* Data excerpts *
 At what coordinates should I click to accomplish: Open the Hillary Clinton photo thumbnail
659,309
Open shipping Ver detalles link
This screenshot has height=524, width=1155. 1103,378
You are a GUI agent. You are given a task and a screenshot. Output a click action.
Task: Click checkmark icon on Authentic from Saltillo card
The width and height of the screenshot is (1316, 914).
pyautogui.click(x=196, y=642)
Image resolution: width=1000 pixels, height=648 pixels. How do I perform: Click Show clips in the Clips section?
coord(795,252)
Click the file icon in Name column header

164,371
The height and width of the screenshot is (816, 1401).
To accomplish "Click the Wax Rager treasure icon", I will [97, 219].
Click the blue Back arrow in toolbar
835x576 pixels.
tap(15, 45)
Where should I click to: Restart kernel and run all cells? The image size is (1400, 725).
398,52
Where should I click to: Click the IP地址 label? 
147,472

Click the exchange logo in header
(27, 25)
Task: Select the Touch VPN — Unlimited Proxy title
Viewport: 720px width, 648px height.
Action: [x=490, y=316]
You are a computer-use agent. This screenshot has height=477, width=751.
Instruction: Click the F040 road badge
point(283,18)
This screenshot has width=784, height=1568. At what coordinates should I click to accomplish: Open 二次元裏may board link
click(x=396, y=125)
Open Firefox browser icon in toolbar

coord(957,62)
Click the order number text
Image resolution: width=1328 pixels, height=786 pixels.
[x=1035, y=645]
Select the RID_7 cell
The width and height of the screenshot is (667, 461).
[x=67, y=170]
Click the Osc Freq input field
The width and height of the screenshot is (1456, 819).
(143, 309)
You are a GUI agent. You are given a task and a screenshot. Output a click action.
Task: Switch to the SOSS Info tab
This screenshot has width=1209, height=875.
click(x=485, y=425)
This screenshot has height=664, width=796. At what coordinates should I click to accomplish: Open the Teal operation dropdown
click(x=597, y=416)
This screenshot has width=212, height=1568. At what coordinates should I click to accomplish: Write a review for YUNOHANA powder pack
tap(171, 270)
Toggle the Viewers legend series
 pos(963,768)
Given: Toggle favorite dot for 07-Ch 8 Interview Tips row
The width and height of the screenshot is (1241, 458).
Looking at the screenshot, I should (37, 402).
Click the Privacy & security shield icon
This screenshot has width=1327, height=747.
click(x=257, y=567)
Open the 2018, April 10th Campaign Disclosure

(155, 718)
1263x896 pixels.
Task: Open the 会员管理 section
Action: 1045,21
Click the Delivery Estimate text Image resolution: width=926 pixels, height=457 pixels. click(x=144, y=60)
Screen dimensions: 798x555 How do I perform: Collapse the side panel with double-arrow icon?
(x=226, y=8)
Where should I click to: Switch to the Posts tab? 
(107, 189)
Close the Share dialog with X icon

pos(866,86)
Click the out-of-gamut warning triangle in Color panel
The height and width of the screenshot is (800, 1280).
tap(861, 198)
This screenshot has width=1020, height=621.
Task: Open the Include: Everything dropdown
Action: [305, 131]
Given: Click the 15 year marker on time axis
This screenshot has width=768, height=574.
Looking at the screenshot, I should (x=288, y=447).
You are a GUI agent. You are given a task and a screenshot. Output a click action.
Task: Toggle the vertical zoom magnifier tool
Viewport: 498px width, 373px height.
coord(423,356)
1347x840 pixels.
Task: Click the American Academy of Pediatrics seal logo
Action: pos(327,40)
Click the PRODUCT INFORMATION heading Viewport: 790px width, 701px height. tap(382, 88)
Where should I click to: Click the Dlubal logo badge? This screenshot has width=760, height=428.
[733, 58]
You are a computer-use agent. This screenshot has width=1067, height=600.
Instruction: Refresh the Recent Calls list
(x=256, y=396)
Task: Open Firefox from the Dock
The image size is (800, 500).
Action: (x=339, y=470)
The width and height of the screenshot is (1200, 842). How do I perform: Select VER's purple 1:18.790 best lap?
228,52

* Assignment *
Please retype the listing above with no line missing.

* Exercise solution *
 At what coordinates should I click to accomplish: Open the Hillary Clinton photo thumbnail
659,309
Open shipping Ver detalles link
This screenshot has height=524, width=1155. 1103,378
You are a GUI agent. You are given a task and a screenshot. Output a click action.
Task: Click checkmark icon on Authentic from Saltillo card
The width and height of the screenshot is (1316, 914).
pyautogui.click(x=196, y=642)
Image resolution: width=1000 pixels, height=648 pixels. How do I perform: Click Show clips in the Clips section?
coord(795,252)
Click the file icon in Name column header

164,371
The height and width of the screenshot is (816, 1401).
To accomplish "Click the Wax Rager treasure icon", I will [97, 219].
Click the blue Back arrow in toolbar
835x576 pixels.
tap(15, 45)
Where should I click to: Restart kernel and run all cells? The image size is (1400, 725).
398,52
Where should I click to: Click the IP地址 label? 
147,472

Click the exchange logo in header
(27, 25)
Task: Select the Touch VPN — Unlimited Proxy title
Viewport: 720px width, 648px height.
Action: [x=490, y=316]
You are a computer-use agent. This screenshot has height=477, width=751.
Instruction: Click the F040 road badge
point(283,18)
This screenshot has width=784, height=1568. At what coordinates should I click to accomplish: Open 二次元裏may board link
click(x=396, y=125)
Open Firefox browser icon in toolbar

coord(957,62)
Click the order number text
Image resolution: width=1328 pixels, height=786 pixels.
[x=1035, y=645]
Select the RID_7 cell
The width and height of the screenshot is (667, 461).
[x=67, y=170]
Click the Osc Freq input field
The width and height of the screenshot is (1456, 819).
(143, 309)
You are a GUI agent. You are given a task and a screenshot. Output a click action.
Task: Switch to the SOSS Info tab
This screenshot has width=1209, height=875.
click(x=485, y=425)
This screenshot has height=664, width=796. At what coordinates should I click to accomplish: Open the Teal operation dropdown
click(x=597, y=416)
This screenshot has width=212, height=1568. At what coordinates should I click to accomplish: Write a review for YUNOHANA powder pack
tap(171, 270)
Toggle the Viewers legend series
 pos(963,768)
Given: Toggle favorite dot for 07-Ch 8 Interview Tips row
The width and height of the screenshot is (1241, 458).
Looking at the screenshot, I should (37, 402).
Click the Privacy & security shield icon
This screenshot has width=1327, height=747.
click(x=257, y=567)
Open the 2018, April 10th Campaign Disclosure

(155, 718)
1263x896 pixels.
Task: Open the 会员管理 section
Action: 1045,21
Click the Delivery Estimate text Image resolution: width=926 pixels, height=457 pixels. click(x=144, y=60)
Screen dimensions: 798x555 How do I perform: Collapse the side panel with double-arrow icon?
(x=226, y=8)
Where should I click to: Switch to the Posts tab? 
(107, 189)
Close the Share dialog with X icon

pos(866,86)
Click the out-of-gamut warning triangle in Color panel
The height and width of the screenshot is (800, 1280).
tap(861, 198)
This screenshot has width=1020, height=621.
Task: Open the Include: Everything dropdown
Action: [305, 131]
Given: Click the 15 year marker on time axis
This screenshot has width=768, height=574.
Looking at the screenshot, I should (x=288, y=447).
You are a GUI agent. You are given a task and a screenshot. Output a click action.
Task: Toggle the vertical zoom magnifier tool
Viewport: 498px width, 373px height.
coord(423,356)
1347x840 pixels.
Task: Click the American Academy of Pediatrics seal logo
Action: pos(327,40)
Click the PRODUCT INFORMATION heading Viewport: 790px width, 701px height. tap(382, 88)
Where should I click to: Click the Dlubal logo badge? This screenshot has width=760, height=428.
[733, 58]
You are a computer-use agent. This screenshot has width=1067, height=600.
Instruction: Refresh the Recent Calls list
(x=256, y=396)
Task: Open Firefox from the Dock
The image size is (800, 500).
Action: (x=339, y=470)
The width and height of the screenshot is (1200, 842). How do I perform: Select VER's purple 1:18.790 best lap?
228,52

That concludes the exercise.